The recently-released survey looks at the saving and investment behaviour and attitudes of working people in metros, and conducted face-to-face interviews with 1 000 South Africans.
It showed a declining trend in personal loans, and that fewer (26%) people were paying off debt irregularly.
The fact that people are paying off their excessive debt is a good thing, said Rian le Roux, Old Mutual Investment strategist.
“Excessive debt can be a big burden on people,” said e Roux. When it comes to debt, people should try to tailor their spend to their income to avoid even more debt. They should also rather incur debt when buying an asset such as a house, as this will grow in value, he explained.
“It’s not a good idea to borrow money for groceries.”
Debt Rescue CEO Neil Roets said consumers need to understand their own finances. “This would start with setting up a budget, to know what they have and where their money is going. This is the easiest way to see where changes can be made to ensure that they can make ends meet, or know when to seek help when they cannot do so.”

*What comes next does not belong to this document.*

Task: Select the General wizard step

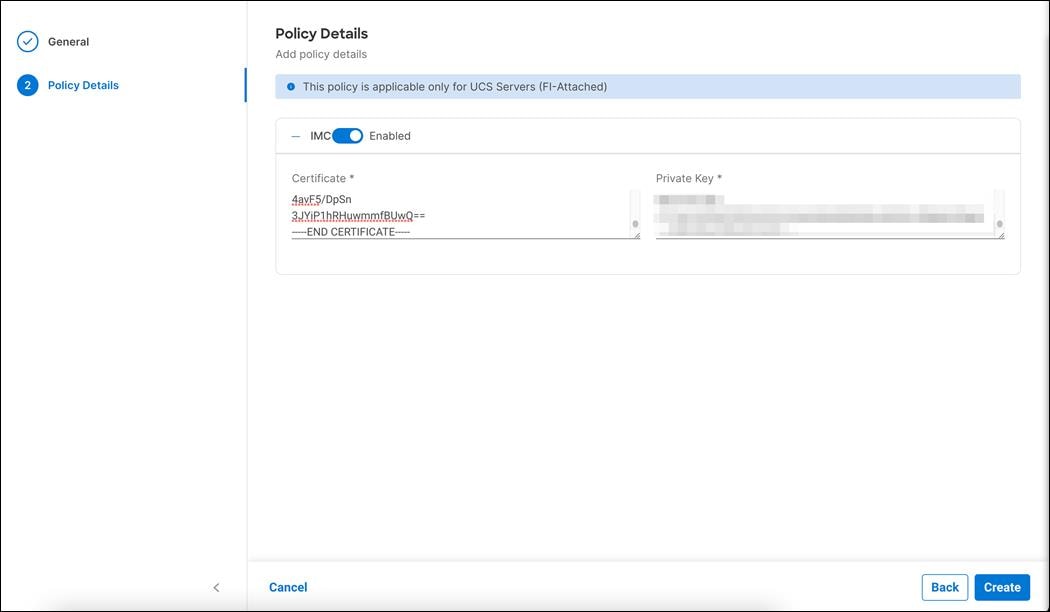Action: [x=68, y=41]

Secondly, it is important that consumers are aware of their rights, in terms of the help available to them through the National Credit Act by means of debt counselling. “Many consumers are not aware that the process of debt counselling was created specifically for the purpose of assisting them through difficult financial times.”
The Old Mutual survey showed a slight improvement in people’s confidence in their ability to make responsible financial decisions, which was reflected in the decrease in the income to debt ratio reported by the South African Reserve Bank, said Lynette Nicholson, research manager at Old Mutual.
There is a recurring theme throughout the survey that people are trying to reduce debt, said Nicholson. Personal loans from financial institutions declined from 21% to 13%, while loans from friends and family declined from 15% to 13%. Fewer respondents are also borrowing from microlenders, with these loans declining 2 percentage points from 8% reported in 2016.
Cutting back on expenses
Cutting back on expenses is also a trend, said Nicholson. This includes luxury items, such as going out for entertainment and holidays. People are cutting back on clothing expenses and starting to buy groceries in bulk to stretch their budget, she explained.
More than half (52%) of respondents are cutting down on cellphone costs and airtime. About 36% of respondents are cutting back on entertainment such as subscription television.
About 52% of respondents said that their household income did not cover expenses at least once in the past year.
Some people are lucky enough to be able to dip into their savings, but some borrow from friends and family. There is a high incidence of borrowing from friends and family to cover the gap for lower income earners, said Nicholson.
Increasingly, some respondents said that they are missing payments. Others said they borrow from stokvels, with about 50% of respondents saying they have done so at least once in the past year.